Wednesday, 30 August 2017

2018 Wildlife Calendar ready!

My new 2018 Yorkshire Wildlife Calendar is ready!
Little Owls (c) 2017 Ben Coneyworth
A unique feature of the calendar is that it includes 300+  lines of info of what wildlife to see, & when & where to see it.
Grey Wagtail (c) 2017 Mike Woods

My new 2018 Yorkshire Wildlife Calendar is hot off the press.

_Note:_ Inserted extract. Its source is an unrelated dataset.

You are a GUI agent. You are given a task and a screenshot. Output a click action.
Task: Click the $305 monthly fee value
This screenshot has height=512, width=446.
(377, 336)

It features photos of Little Owls, Hen Harrier, Lapwing, Puffins, Turnstone, Peregrine, Grey Wagtail, Bearded Tit, Wheatear, Woodcock, Great Spotted Woodpecker and Waxwings.  A Broad-Bodied Chaser dragonfly is the sole representative of non-avian wildlife.  
Hen Harrier
Broad-Bodied Chaser
All photos were taken in Yorkshire, quite a few of them during my birdwatching classes either by myself or people on my course incl: Ben Coneyworth, Tony Robinson and Mike Woods.  Cost £9.25 for 1 (incl P & P) to UK addresses only.  Cost £8 if collecting in person [2 calendars are £17.58, and 3 calendars are £26.14 by post]   
Woodcock (c) 2017 Tony Robinson

Tuesday, 29 August 2017

Holiday Snaps 3

I've been sent some new images since last week's post.  They cover a variety of species, some taken at far-flung places, some taken nearer to home.  Many of the species taken beyond Yorkshire, could have been taken in Yorkshire, or are species we see regularly.  40 years ago we may have had many casual meetings with such lovely birds as Whinchats, now, if we encounter them at all, they tend to be on migration.
These Red Kites were taken at Dumfries and Galloway 
(c) 2017 Dave Hill
Red Kite 
The following Whinchat photos were taken at RSPB St Aidan's 
(c) 2017 Mike Woods
 Whinchat and approaching "Grey Pate"
 This immature Little Owl was also taken at St Aidan's.
Immature Little Owl (c) 2017 Mike Woods
 The Kingfisher was taken a week earlier at RSPB Old Moor
Kingfisher (c) 2017 Mike Woods
Great Crested Grebe (c) 2017 Mike Woods
Record shot of Buzzard and Red Kite
(c) 2017 Mike Woods
Hawker Dragonfly Species (c) 2017 Mike Woods
 Meanwhile in Hutton Cranswick this female Sparrowhawk was taken through glass.
Sparrowhawk (c) 2017 Lynn Hall
 The only shots from foreign parts were these Cormorants taken in either Denmark or Sweden!
Cormorant (c) 2017 Mike Hind

Wednesday, 23 August 2017

More Holiday Snaps

I haven't exactly been inundated with holiday snaps since the previous tranche last month.  However, Dick from Thursday morning recently had a close encounter with a Barn Owl.  He was driving in North Yorkshire in the area towards Cleveland almost at midday, when he suddenly spotted it on a farm wall.  Its behaviour was a little strange as it permitted Dick to stop his car and then get an amazing set of snaps without it flying off.  The Barn Owl appears to have dried blood around its bill, and also its talons are caked in blood too.  The latter suggests it may have recently enjoyed a rather full meal, so this may have been the reason it stayed on the farmer's wall, rather than because it was unwell.  Certainly, there is no sign of other damage apart from the ruffled back feathers.  Had it survived a skirmish with a cat?   
All photos (c) 2017 Dick Watson 
Barn Owl

Monday, 14 August 2017

Autumn Vacancies

There are less than 4 weeks before the Autumn course starts, and there are a few vacancies on Friday, Wednesday and Thursday afternoons.  Migration is the keyword of the term, and initially we will be encountering summer migrants as they prepare to leave these shores.  We will also spend some time identifying waders at a variety of seashore and estuarine locations.  Some people find waders tricky, so I will do my best to point out out all the key features.  Later, winter migrants will arrive, and these will be identified too.  Late last Autumn the star birds were probably two confiding Hen Harriers and several Short-eared Owls, and if they reappear, the intention will be to connect with them once more.  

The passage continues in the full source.